FILE2:フェリス
第二話での主人公は18歳。
異端者ゆえ、軽く虐めの表現が出てきます。
MS XXX年、冬季。
一人の天使が異端なる子をこの世に産み落とした。
その子供は片翼だけが漆黒で、生まれた時も産声をあげない赤子だった。
天使と天使の間から産まれたのに、理由のわからぬ突然変異の出来事。
悪魔の持つ特有のそれに、人々は畏怖した。
誰もが口々に殺せと唱えた。
しかし母親は決してその子供を手放さなかった。
彼女は子供の決して明るくない将来を見越し、少しでも楽になるようにと願いを込めて名付けた。
『聖なる心の導標』という意味合いを含めて、
フェリス と…―。
色とりどりの花が咲き誇り、地を華やかに染める。
大層美しいそれは、人々が足を止めるほどだ。
緩やかな風が緩く編み込んだ髪を撫で、気持ちよくさせてくれる。
だが、聞こえてくるのはその場にそぐわぬモノばかりだった。
「悪魔だ!悪魔がきたぞ!」
「いつまでいるつもりだ!さっさと出て行け!!」
「お前がいるだけで気分が悪いわ。

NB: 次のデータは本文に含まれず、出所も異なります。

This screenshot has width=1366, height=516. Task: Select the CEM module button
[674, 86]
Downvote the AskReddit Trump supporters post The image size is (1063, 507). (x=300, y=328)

天使の面汚し…!」
罵倒が構うことなく飛び交う。
そんな言葉が降り掛かるのはいつものことだ。
今やその言葉はエスカレートし、死ねという言葉も使われる。
ついには石やモノが投げられる。
町を横切る度にこの様だ。
だがこれは幼い時からのことで、もう慣れた。
皆が恐れていることも、自分が異質である事も全て理解していた。
だが、それ故に言い返したり、やり返したりという事はしない。
彼らもこうすること以外、僕の扱い方がわからないのだ。
それに、たとえ抵抗したとしても、この人数では敵わない。
何せ此方はたった一人なのだから。
最初は辛かったが、この世に生まれてから十六年。
今なら何をされても耐えられる。
たった一人の理解者がいてくれるから…。
歩みを止めて振り返ると、彼らの動きも止まった。
息を呑む声が聞こえる。
そんなに怖いなら近付かなければいいのに、とも思う。
僕は彼らの言動と、自分の思いに苦笑した。
その笑いに畏怖と怪訝そうな視線が集まる。
僕は表情を変えて、薄く微笑んだ。
「すみませんが…。僕はまだ死ねませんし、出て行きません。此処にはまだ僕にとって大切な人がいますから…」
そう、大切な人が――。
彼らは僕の行動に驚愕の目を向け、固まっていた。
それを無視し、一礼するとまた歩き始めた。
その日はもう罵倒もモノも飛んでくる事はなかった。
第二話の主人公は、推定18歳。
主人公出てきたので、人物紹介致します。
名前:フェリス=ハーヴェリー=ディヴァイン
歳:0〜21 / 種族:天使族 / 性別:男
髪:空色 / 瞳:蒼 / 身長:182
突然変異で天使から産まれた堕天使。
片や純白の翼、片や漆黒の蝙蝠羽を持つ。
名の意味は古代オルフェニス語で「聖なる心の道標」
悪魔を連想させる漆黒の片翼から、同族に忌み嫌われる。
唯一の生活の望みで、自分を愛してくれたのは母のみ。
実は長ったらしい名前な奴です;
こんな奴でも気に入って下されば幸いです。